In the middle of the 20th century, lobotomies were a relatively common treatment for people with severe mental illnesses. The controversial procedure surgically destroyed neurons connecting a patient’s prefrontal cortex to the rest of the brain. Since the 1960s, the procedure has fallen out of favor. But recently neuroscientists have made headway with a more exact, less destructive version of a lobotomy using lasers, according to an article in Wired.
The procedure that uses lasers is called an anterior cingulotomy and, for now, is only approved to treat Obsessive-Compulsive Disorder (OCD). A surgeon drills a tiny hole in the patient’s skull, then inserts a tiny blade into the brain to carve a pathway to the anterior cingulate cortex, a part of the brain that links emotions to physical tasks. Once the surgeon’s tools arrive at the right cluster of neurons, they fire up the laser, burning lesions into a small, specific area of gray matter. The laser essentially melts part of the brain, which is less damaging than hacking at it, as is done in traditional lobotomies.

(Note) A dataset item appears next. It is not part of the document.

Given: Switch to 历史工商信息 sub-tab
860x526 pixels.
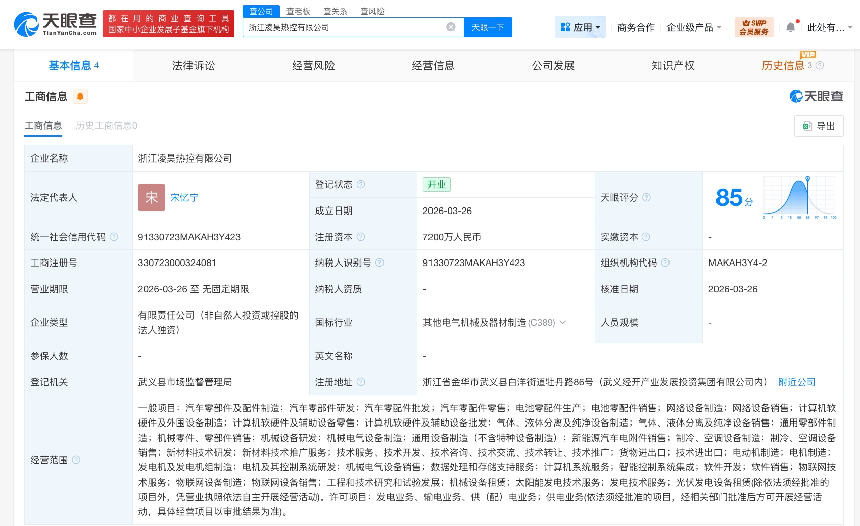Looking at the screenshot, I should pos(106,125).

There are lots of other ways to treat OCD, of course. Medication and therapy are the most common, but those don’t work at all for 30 to 60 percent of patients. As neuroscientists have pinpointed the parts of the brain that cause OCD, they’ve figured out where to direct more invasive treatments. Some have been working with deep brain stimulation, where a surgeon attaches electrodes to the ventral striatum, critical to rewards-based decision-making and crossroads for a lot of important neurological functions. But even the hardiest devices require maintenance, so sometimes these laser psychosurgeries are preferable.
So far the FDA has only approved surgeries to treat patients with OCD, for which they have a pretty high success rate—in one trial, 69 percent of patients had a full or partial response five years after treatment. But soon they may be approved to treat depression, as initial results seem to restore normal brain function to patients.